Picture In Picture - I was hoping to get a monitor with PIP capabilities, but I knew going into the Samsung this wasn't going to be the case. I'm hoping that a future (affordable) TV will let me PIP with multiple HDTV inputs (so I can see the DVR at the same time as either the computer or PS3 so I can watch something while monitoring progress). The PIP on the Samsung is pretty much laughable, and I think they know it (there isn't an easy way to turn on PIP - you have to go to Tools, scroll down to PIP, then select to turn it on, and go throuhg this whole menu to change channels - other TVs have dedicated buttons). The PIP doesn't support digital TV stations (only analog) so it's future value is probably going to be even less than it's current value. In addition, you can only use the PIP for analog TV stations from the tuner - no component, HDMI, or composite video can be put in the subpicture. For users like me who are connected to digital cable, this makes the PIP close to useless.

HDMI - Having several devices already, I would have preferred an additional HDMI port in the back of the panel.
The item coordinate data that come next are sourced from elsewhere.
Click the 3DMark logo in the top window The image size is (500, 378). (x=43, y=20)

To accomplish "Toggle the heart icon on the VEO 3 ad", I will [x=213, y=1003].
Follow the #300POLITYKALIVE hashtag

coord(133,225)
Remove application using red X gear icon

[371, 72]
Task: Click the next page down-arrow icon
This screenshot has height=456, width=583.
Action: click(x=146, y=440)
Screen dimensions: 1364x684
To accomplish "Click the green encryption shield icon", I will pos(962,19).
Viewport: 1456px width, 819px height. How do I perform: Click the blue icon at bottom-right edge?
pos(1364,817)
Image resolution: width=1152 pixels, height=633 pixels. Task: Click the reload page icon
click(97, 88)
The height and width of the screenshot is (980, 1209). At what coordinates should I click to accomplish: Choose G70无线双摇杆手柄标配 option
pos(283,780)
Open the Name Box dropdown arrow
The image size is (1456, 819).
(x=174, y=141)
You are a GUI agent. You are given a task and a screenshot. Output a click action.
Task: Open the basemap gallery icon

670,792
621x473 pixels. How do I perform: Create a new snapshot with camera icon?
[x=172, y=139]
No Overscan Mode - Called Just Scan by Samsung, the TV can display all the scan lines for any HDMI input. The TV doesn't remember the setting by input however, the scan mode that was last used is remembered. It does keep a separate memory for the last scan used on standard definition content as well as high def tuner content. That means you can set the HDMI to Just Scan, HD content on tuner to 16:9, and SD content on tuner to 4:3. Not too bad, but I'd prefer that it would be able to remember by input (PS3 is always just scan, etc.).

Environment Light - There's a white light at the bottom of the TV under the Samsung logo. Thankfully, this can be turned off via the TV's menus. (Menu - Setup - External Settings - Light Effect - Off)

TV Speakers Off - You can turn off the TV's speakers. This is useful if you're using HDMI cables with a surround sound receiver since the TV will play audio simultaneously with your speaker system. You can turn the volume all the way down as another solution. Muting won't work because there's an on screen message that stays on screen telling you the TV is muted. The only problem with this is that when you switch to the TV's built in tuner, you have to go through menus to turn the speakers back on (Menu - Sound - TV Speaker - On) if you haven't routed the TV's sound back to your receiver (which you'd have to switch to TV mode if you did actually route the sound back).

Color Adjustment - The TV actually has a lot of color and brightness settings including the standard brightness, contrast, color and tint as well as gamma, white balance, flesh tone adjustment. I run color calibrated monitors for my PCs, but I haven't found the need to calibrate my TV sets. The base settings were a bit bright (I turned down the backlight by several settings before I was comfortable) and pretty much left all the other settings on default (turning off dynamic contras, sharpness, digital NR, and black adjust). The image is a bit cool for my environment, but setting it to a warmer color temperature (which requires you to actually change the picture mode from "Standard" (which only allows normal and cool temperatures) to "Movie" mode) seems to be too warm (yellow) for my lighting conditions.